Fortunately we had purchased passes which allowed us to skip waiting in such lines at most of the city’s museums. Even-so I noted screens showing enticing images of objects from the museum to those who did have to wait.

Up out & around, one last surprising peek of Eiffel’s archetype through neighboring buildings finally introduces the main lobby surrounding a large multi floored glass climate controlled cylinder rising from basement to roof, housing the storage of an immense collection of musical instruments.

Continuing along a undulating walkway with projections of water on the floor brings one ever closer to the mechanique of ducts & wiring hanging from the ever more impending ceiling, which is in fact the floor of this pod which was seen lit by those garden lights.What seemed on our first visit to be a puzzlingly long journey became an intriguing architectural concept transforming modernity into a personal expedition back into the archetypal “native” time of humans living before our industrial age. The path closes in like a dark birth canal at one place before opening into a world of ethnographic study in the main volumes of the display space. The building’s interior begins to inform its exterior in an unusual dialogue.

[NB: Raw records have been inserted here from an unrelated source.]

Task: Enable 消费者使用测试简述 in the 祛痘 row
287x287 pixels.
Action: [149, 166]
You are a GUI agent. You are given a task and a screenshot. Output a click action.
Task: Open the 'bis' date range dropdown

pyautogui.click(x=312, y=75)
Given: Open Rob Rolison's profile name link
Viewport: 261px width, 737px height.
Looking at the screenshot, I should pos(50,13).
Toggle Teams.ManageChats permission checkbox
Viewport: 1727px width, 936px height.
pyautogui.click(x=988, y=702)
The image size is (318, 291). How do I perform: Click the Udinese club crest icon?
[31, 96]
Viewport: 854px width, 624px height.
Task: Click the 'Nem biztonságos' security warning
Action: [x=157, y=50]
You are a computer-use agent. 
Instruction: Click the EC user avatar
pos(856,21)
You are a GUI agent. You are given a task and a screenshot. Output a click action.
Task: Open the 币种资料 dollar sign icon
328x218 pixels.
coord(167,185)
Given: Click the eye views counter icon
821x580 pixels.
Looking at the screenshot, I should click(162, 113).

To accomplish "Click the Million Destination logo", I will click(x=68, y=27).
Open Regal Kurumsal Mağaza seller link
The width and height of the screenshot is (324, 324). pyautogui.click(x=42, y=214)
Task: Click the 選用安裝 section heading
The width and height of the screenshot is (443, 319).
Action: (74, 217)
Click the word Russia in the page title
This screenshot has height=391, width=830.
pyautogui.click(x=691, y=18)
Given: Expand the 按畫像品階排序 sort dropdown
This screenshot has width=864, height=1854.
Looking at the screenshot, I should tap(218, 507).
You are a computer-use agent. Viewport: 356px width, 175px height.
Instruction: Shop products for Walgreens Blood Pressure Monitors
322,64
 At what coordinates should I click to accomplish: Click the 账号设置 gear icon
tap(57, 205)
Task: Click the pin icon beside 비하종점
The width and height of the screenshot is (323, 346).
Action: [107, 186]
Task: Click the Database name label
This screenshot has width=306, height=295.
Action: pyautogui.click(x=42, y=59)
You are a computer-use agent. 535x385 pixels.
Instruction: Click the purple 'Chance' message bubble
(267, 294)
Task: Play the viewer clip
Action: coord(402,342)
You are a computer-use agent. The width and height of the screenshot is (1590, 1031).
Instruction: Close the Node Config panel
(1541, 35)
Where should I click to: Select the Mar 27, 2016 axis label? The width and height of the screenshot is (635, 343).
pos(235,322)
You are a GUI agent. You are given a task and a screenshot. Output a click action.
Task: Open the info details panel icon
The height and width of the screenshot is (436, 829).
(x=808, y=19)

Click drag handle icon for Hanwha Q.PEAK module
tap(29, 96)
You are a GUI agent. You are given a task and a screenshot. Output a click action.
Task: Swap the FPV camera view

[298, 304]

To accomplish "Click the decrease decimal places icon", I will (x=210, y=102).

The walls become more inviting from raw concrete to sculpted forms covered with thick saddle weight cowhide… the invitation to touch is irresistible! This hands-on aspect brings one into various multi media opportunities to interact with & to study forms of everyday art which made the lives of these peoples richly complex in what seem like simpler times. We each still have so much of that primitive heritage in our psyche. The tactile invitation seemed to connect me with my fingers in a tellingly visceral way…

Undulating interior walls formed a central canyon sculpted in this leather covered adobe so that many small carrells were formed with intimate seating for one or two bodies to share video terminals offering interactive menus of archival film, music & information, telling deeper stories to those who chose to explore further the stimulation of objects displayed nearby. These walls were low compared to the immense amorphously open space of the building. Touching that rather raw organic surface grounded one in an interesting ways while it also became an intriguing palette to inform one in non verbal ways.

I thought much about my friend Jane, whose sighted fingers would love finding tactile access to information in that leather embossed with a floor plan of a pueblo, for instance, or a temple complex in Southeastern Asia in low relief above a cast bronze model explaining its roof’s form. Braille plaques would assist her with more formal language, but my finger tips also enjoyed tasting such strongly tactile information. My eyes could appreciate the lovely subtle visuals of that floor plan as well… this museum captivated many sensibilities & felt ever more right to my curiosity.

Rectilinear boxes seen from the street, attached like some space station made of modules onto the generally amorphous pod-like architectural assemblage become carrels in which to study various cultures. Handsomely lighted cases presented the huge collection in smaller studies of carvings in wood or bone or metal, constructions of fabric or feathers, weapons & tools, fashions & exotic ritual objects. The transparency & reflection of so much glass were used to blend invitations to move around through what continued to be an exciting journey presenting so much intimate & very personal history in the conceptual liquidity of La Rivere… this river of primordial time & place now mostly lost to those of us who use clocks to tell time. .

A forest of larger totemic carvings commanded some of the lofty space, sharing it with several mezzanines floating like Aztec cubist clouds, continuing the sculpted visuals suggesting more of the hand-made than our habitual geometries. These were further galleries & a multimedia space where one could access yet more of the archival music recordings & film. There seems a lifetime of study available in this museum, which continued to blossom for me. I want to return again… & again… turning three times.